» **WHAT THE TASK ASKS**
Start at the line containing "Task: Click the" and stop after the line containing "Action: (777, 596)". Rewrite only those lines, replacing "double asterisk" with "trailing asterisk", changing nothing else, and omitting the pictures.

» **EXERCISE INPUT**

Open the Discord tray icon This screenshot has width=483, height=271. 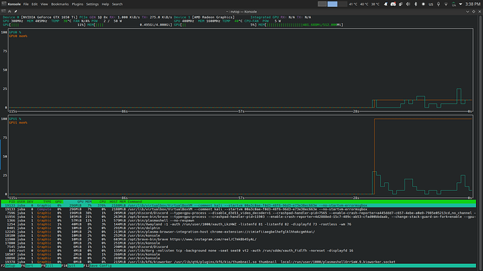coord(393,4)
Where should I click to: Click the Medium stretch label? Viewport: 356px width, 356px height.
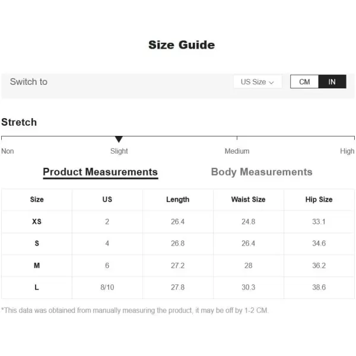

* * *

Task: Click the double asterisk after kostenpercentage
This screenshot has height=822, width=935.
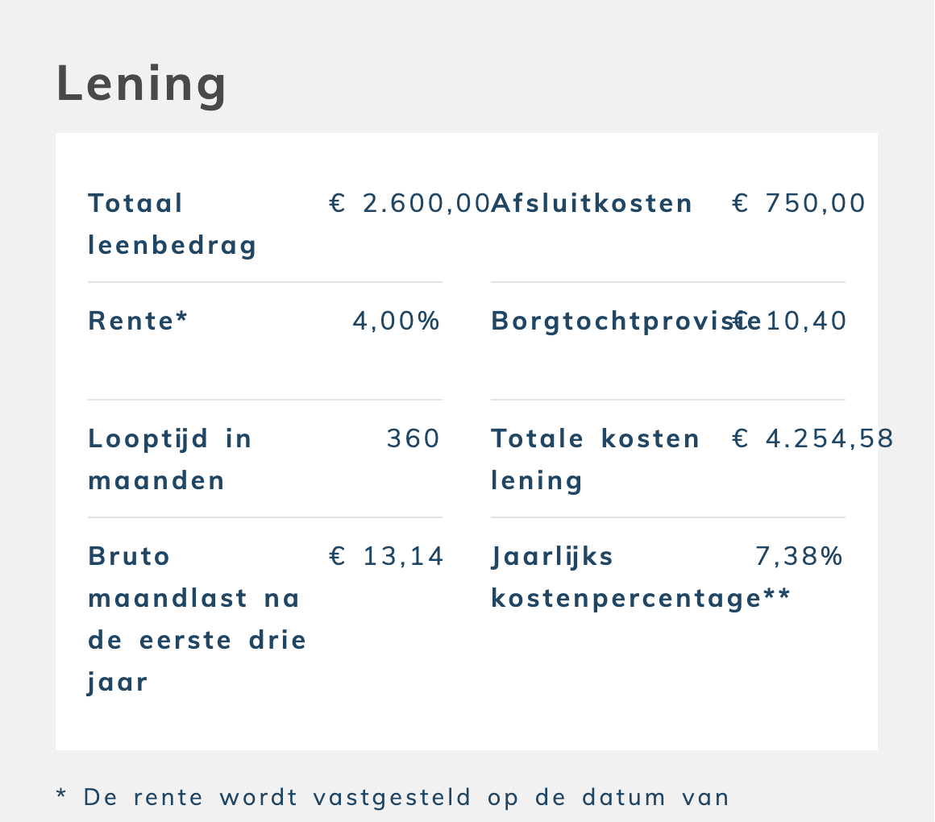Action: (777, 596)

» **ANSWER TO THE PROBLEM**
Task: Click the trailing asterisk after kostenpercentage
This screenshot has height=822, width=935.
Action: (777, 596)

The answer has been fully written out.